SELECTION OFFICIELLE / COMPETITION FRANÇAISE   FIDMARSEILLE 2009

première mondiale

     

VIDEOMAPPINGS : AÏDA, PALESTINE

Vidéocartographies : Aïda, Palestine

Till Roeskens

 

Grand Prix de la Compétition Française

> palmarès 2009

 

FRANCE / TERRITOIRES PALESTINIENS
2008
N&B
DV
46’

Version originale
Arabe
Sous-titres
Français
Image
Till Roeskens
Voix et dessins
les habitants du camp Aïda, Palestine

Production, distribution
Till Roeskens

Filmographie
DE LA BASE AÉRIENNE 110 À LA PAIX SE RÉVÉLANT À L’HUMANITÉ, VILLE DE CREIL, 2007
PLAN DE SITUATION: JOLIETTE, FRAC PACA / LE DEUXIÈME SOUFFLE & ASSOCIÉS (premier long métrage en cours de réalisation depuis 2007)

   

A l’écran, rien d’autre qu’un autre écran. D’abord intacte, une feuille blanche se macule petit à petit de traits plus ou moins rectilignes. Voilà ces traits qui poussent, se poussent, s’entrecroisent, finissent par s’ordonner en dessin, en tracé, les voilà dérouler une topographie, signaler des lieux, bâtir des maisons, indiquer des parcours, décrire par le menu des écheveaux de routes, d’obstacles. Les voilà coucher des biographies planes. Six feuilles viendront ainsi lentement s’animer, au rythme de récits portés par des voix d’enfants, de femmes, d’hommes qu’on ne verra jamais. Où sont ces voix ? Derrière les feuilles. Certes, mais où encore ? Nulle part : c’est cela justement que ces voix racontent. Ou plutôt, parce que même le nulle part s’entête sur un sol, elles disent qu’elles sont en Palestine, dans le camp de réfugiés d’Aïda, non loin du fameux village qui vit naître le Christ. Elles disent qu’elles sont sans réelle identité, sans protection, sans assurance de lendemain.

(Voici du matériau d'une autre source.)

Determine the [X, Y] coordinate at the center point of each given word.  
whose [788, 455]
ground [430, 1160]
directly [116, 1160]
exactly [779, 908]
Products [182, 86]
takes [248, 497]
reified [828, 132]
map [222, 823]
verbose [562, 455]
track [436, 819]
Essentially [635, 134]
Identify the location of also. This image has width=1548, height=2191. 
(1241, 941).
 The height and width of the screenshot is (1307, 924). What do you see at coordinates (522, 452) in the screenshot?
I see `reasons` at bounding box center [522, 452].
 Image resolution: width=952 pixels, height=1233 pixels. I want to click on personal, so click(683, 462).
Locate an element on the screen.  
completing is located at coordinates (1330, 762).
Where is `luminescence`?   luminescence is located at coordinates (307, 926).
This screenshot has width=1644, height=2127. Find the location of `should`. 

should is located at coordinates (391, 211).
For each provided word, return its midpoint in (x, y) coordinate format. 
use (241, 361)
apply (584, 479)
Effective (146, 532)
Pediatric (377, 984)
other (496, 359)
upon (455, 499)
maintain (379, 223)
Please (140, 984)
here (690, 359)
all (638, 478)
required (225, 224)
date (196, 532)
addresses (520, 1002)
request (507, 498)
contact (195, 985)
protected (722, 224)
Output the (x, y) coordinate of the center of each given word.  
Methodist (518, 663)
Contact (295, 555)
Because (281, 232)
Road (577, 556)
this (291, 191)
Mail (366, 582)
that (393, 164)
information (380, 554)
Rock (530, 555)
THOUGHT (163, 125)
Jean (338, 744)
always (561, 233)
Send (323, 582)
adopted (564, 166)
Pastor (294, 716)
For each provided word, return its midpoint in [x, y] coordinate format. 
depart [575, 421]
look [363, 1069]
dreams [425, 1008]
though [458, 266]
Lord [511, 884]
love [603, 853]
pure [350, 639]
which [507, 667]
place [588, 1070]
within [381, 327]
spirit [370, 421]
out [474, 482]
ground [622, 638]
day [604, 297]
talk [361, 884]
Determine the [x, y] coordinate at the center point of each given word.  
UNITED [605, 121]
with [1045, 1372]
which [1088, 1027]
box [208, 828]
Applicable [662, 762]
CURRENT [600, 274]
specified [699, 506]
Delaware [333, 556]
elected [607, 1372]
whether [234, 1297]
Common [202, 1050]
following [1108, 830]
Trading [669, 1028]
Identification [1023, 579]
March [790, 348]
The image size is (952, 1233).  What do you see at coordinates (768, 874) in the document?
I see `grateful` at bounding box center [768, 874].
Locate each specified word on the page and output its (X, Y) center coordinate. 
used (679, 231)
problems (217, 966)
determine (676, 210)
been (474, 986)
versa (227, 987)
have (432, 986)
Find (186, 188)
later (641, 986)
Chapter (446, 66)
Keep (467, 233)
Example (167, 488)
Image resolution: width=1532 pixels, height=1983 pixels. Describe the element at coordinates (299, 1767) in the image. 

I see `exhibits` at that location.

Exils, deuils, lieu divisé, tout cela fabrique une animation au ralenti, seul témoignage visible d’une expérience dont ceux qui en souffrent restent, comme ils le sont de fait, occultés : des voix et des signes maigrement griffonnés.
On n’aura guère de peine à saisir que si Till Roeskens reprend à sa manière le protocole rendu célèbre par Stanley Brouwn (faire dessiner à des passants son chemin), c’est dans un contexte si différent que c’est notre propre insouciance qui s’en trouve secouée, et nous-mêmes qui devenons les fantômes de notre sécurité.